I reckon that , on seeing a tantruming toddler most people have either been there so understand or haven't so don't count!

notmuchofaclue · 17/04/2015 22:39

Tantrums are just a part of toddler development, absolutely no reflection on you as a parent, or anything to do with your relationship with your child. The reality is that there is no 'way' of dealing with tantrums, you just need to wait them out and be ready with a hug if they want one after. Most of the time they are so overwhelmed with emotions that their brain can't handle that absolutely nothing can calm them down - not even the best mum in the world!! I didn't have any PND or feelings that I failed my dd when she was a baby, but I still felt utterly helpless when she had these almighty tantrums that I couldn't predict/control/stop. I too have sat there in tears over it. I felt it really useful to read up on it all, and a couple of books that we recommended on here were Toddler Calm and also Calm Parents, Happy Kids (Dr Laura Markham - also www.ahaparenting is her website and I found it really helpful).
So please please know that this is just your DS being a toddler, just like every other toddler out there. Reassure yourself that you're doing all the right things. You can't stop them happening in future and they will take you by surprise, but anyone who judges you or makes you feel bad about it has either never had a toddler, or is in denial about what their own gets up to!

HermiaDream · 17/04/2015 22:47

This reply has been deleted

Message deleted by MNHQ. Here's a link to our Talk Guidelines.

BackforGood · 17/04/2015 22:52

Tantrums are a normal part of toddler development. It does come as a bit of a surprise if they start before they are two! Grin, but be reassured the people who look are thinking "oh, I've been there, done that, got the T-shirt and am glad mine are past that stage now' - they are not 'judging' or criticising you Smile

Oh - and there's no reasoning with a toddler in a tantrum - just ignore them, and give all the fuss and attention when they don't tantrum.

Coyoacan · 18/04/2015 00:48

I think the main thing is to take it as the most natural thing in the world. I don't have any clever tricks to suggest but I do know that my dd's tantrums started to fall away when I stopped feeling like the worst mother in the world because of them.

Clobbered · 18/04/2015 01:17

Be kind to yourself. I found the 18 months to 3 years age-range the most challenging with all my kids. Tantrums are truly a force of nature and you can do almost nothing to soothe them other than sit it out and be ready with tissues/cuddles/reassurance when it's all over. Your son won't love you any less just because he's had a stormy half hour or so, and everyone recognises a toddler tantrum when they see one. Have a plan so that you know in advance how you will cope if one kicks off at a social occasion. Do you have a partner who can help you? If seeing your DS upset is getting you down, perhaps he/she or a trusted friend could take over for a while so that you don't have to deal with it on your own?
My DS used to have awful tantrums and we came the conclusion that there were times when he just got really angry and frustrated and he didn't really know why he felt that way, but the feelings would attach themselves to whatever situation he was in. Whatever options we offered him, nothing was right, he couldn't listen to any suggestions and just had to vent for a while.
You can't stop the tantrums happening, but you can stop yourself getting drawn in and feeling guilty about them because they are not your fault. Say to yourself "It's just a phase" and wait for it to pass. It will.
Good luck!

Playthegameout · 18/04/2015 09:56

Thanks everyone, I really appreciate it. Hermia that's a great idea about the dog pictures, will start today. Clobbered thank you for the reassurance. I have got a dh who is a really great dad. If ds does tantrum with him, he just scoops him up and blows raspberries till it's passed Smile. Dh will be there at the birthday party too so he will be a huge help. not much I will look at those books, I think I'll feel better if I've more strategies up my sleeve, then I won't feel as useless, even if what I do doesnt really help.

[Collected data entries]
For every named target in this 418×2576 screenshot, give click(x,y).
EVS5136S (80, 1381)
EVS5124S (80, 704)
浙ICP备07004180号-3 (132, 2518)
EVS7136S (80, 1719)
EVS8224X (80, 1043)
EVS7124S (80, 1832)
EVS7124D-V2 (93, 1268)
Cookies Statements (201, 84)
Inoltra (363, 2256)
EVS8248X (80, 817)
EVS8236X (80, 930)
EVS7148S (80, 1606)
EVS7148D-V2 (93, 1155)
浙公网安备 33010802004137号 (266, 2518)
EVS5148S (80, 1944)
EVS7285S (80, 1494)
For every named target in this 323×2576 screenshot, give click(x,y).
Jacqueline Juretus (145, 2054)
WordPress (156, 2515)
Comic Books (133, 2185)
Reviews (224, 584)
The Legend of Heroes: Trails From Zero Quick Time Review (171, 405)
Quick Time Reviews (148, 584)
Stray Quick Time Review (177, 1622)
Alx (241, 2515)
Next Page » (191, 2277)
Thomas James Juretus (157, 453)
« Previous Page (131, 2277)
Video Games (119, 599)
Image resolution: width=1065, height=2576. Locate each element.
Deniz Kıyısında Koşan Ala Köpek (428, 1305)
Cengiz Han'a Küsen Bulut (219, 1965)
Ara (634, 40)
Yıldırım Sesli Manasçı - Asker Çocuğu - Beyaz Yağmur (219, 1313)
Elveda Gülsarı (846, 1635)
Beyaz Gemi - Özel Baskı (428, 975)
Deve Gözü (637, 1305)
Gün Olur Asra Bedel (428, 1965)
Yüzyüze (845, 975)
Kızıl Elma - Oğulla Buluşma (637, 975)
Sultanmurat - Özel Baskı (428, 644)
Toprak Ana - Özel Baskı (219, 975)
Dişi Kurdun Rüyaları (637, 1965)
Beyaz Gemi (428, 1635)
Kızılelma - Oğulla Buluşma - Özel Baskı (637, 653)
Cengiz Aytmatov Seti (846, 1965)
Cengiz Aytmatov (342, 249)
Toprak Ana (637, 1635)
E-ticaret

TASKS AND EXERCISES:
1) From the forum thread on toddler tantrums, write out the passage starting with "Be kind to yourself." and going on through "on your own?", substituting "spouse" for "partner".
2) Answer these questions using the forum thread on toddler tantrums:
(a) Which two books does the notmuchofaclue post name as recommendations?
(b) What age range did Clobbered find the most challenging with all of Clobbered's kids?
(c) According to Playthegameout, what does dh do when ds has a tantrum with him?

ANSWERS BY TASK:
1)
Be kind to yourself. I found the 18 months to 3 years age-range the most challenging with all my kids. Tantrums are truly a force of nature and you can do almost nothing to soothe them other than sit it out and be ready with tissues/cuddles/reassurance when it's all over. Your son won't love you any less just because he's had a stormy half hour or so, and everyone recognises a toddler tantrum when they see one. Have a plan so that you know in advance how you will cope if one kicks off at a social occasion. Do you have a spouse who can help you? If seeing your DS upset is getting you down, perhaps he/she or a trusted friend could take over for a while so that you don't have to deal with it on your own?

2)
(a) Toddler Calm and Calm Parents, Happy Kids.
(b) 18 months to 3 years.
(c) He scoops him up and blows raspberries until it has passed.